The function splits model fitting path by alpha. At each alpha value, the model is fit on the entire sequence of lambda with warm start. We recommend including an intercept (by setting intercept=T) unless the input data have been centered.

Returns regression coefficients for beta and gamma and intercept beta0. We use a matrix-nested-within-list structure to store the coefficients: each list item corresponds to an alpha value; matrix (or vector) in that list item stores coefficients at various lambda values by columns (or entries).

`beta0`	Length-`nalpha` list with each item storing intercept across various `lambda` in a vector: `beta0[[j]][i]` is intercept fitted at (`lambda[i]`, `alpha[j]`). If `intercept = FALSE`, `beta0` is `NULL`.
`beta`	Length-`nalpha` list with each item storing `beta` coefficient at various `lambda` in columns of a `nvars`-by-`nlam` matrix: `beta[[j]][, i]` is `beta` coeffcient fitted at (`lambda[i]`, `alpha[j]`).
`gamma`	Length-`nalpha` list with each item storing `gamma` coefficient at various `lambda` in columns of a `nnodes`-by-`nlam` matrix: `gamma[[j]][, i]` is `gamma` coeffcient vector fitted at (`lambda[i]`, `alpha[j]`).

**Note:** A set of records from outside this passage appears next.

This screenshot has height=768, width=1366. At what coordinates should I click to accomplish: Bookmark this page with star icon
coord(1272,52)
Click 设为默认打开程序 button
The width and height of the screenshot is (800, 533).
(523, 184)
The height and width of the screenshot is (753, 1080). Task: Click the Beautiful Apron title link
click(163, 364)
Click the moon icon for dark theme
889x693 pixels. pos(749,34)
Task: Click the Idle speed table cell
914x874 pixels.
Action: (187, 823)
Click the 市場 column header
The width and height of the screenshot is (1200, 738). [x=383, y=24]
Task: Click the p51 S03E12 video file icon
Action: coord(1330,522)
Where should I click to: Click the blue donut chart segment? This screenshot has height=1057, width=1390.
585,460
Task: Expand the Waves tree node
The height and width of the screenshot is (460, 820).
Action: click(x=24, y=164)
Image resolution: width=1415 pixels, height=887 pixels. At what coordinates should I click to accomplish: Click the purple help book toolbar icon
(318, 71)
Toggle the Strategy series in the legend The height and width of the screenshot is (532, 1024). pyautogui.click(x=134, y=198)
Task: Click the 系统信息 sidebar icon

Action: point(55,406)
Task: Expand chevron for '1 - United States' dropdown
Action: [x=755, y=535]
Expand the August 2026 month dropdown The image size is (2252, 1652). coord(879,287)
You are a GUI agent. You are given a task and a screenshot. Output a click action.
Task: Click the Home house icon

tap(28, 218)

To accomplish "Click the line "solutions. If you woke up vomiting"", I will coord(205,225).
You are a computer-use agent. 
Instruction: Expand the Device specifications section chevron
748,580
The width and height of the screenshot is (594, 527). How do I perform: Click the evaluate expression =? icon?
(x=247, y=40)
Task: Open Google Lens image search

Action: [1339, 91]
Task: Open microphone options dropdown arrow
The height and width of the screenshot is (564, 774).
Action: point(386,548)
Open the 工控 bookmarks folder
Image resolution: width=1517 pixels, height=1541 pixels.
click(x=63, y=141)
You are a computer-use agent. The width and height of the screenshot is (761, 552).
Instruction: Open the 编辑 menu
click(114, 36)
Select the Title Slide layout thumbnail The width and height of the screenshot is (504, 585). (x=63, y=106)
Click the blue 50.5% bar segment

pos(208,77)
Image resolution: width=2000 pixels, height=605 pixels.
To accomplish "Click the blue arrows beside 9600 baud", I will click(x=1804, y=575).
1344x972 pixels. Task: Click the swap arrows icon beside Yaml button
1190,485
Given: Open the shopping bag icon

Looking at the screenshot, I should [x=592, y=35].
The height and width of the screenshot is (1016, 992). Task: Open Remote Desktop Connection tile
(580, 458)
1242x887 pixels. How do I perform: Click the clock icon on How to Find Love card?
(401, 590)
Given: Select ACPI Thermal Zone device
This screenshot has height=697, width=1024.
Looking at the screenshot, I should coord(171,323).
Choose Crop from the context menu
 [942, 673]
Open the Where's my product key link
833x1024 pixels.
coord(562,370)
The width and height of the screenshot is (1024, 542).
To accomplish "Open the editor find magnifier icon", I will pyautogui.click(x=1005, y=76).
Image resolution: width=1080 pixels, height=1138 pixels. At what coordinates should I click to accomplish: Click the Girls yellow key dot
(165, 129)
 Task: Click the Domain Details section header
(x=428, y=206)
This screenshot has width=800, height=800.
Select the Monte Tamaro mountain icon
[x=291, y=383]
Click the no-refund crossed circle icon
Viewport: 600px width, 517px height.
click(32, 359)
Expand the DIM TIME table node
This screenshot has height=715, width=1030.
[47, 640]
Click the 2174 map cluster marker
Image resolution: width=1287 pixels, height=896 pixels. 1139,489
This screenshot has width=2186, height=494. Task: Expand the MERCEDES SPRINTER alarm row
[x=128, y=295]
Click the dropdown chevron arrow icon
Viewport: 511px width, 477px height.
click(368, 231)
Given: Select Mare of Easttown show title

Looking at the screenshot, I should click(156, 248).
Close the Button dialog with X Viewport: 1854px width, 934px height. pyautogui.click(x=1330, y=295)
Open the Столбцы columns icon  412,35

If `alpha[j] = 0`, the problem becomes the lasso on `beta` and is solved with `glmnet` on `beta`, in which case `gamma[[j]] = NA`.
`lambda`	Sequence of `lambda` values used in model fit.
`alpha`	Sequence of `alpha` values used in model fit.
`A`	Binary matrix encoding ancestor-descendant relationship between leaves and nodes in the tree.
`Q`	Matrix with columns forming an orthonormal basis for the null space of [I_nvars:-A].
`intercept`	Whether an intercept is included in model fit.

Yan, X. and Bien, J. (2018) Rare Feature Selection in High Dimensions, https://arxiv.org/abs/1803.06675.

rarefit.cv, rarefit.predict

## Not run: 
# See vignette for more details.
set.seed(100)
ts <- sample(1:length(data.rating), 400) # Train set indices
# Fit the model on train set
ourfit <- rarefit(y = data.rating[ts], X = data.dtm[ts, ], hc = data.hc, lam.min.ratio = 1e-6,
                  nlam = 20, nalpha = 10, rho = 0.01, eps1 = 1e-5, eps2 = 1e-5, maxite = 1e4)

## End(Not run)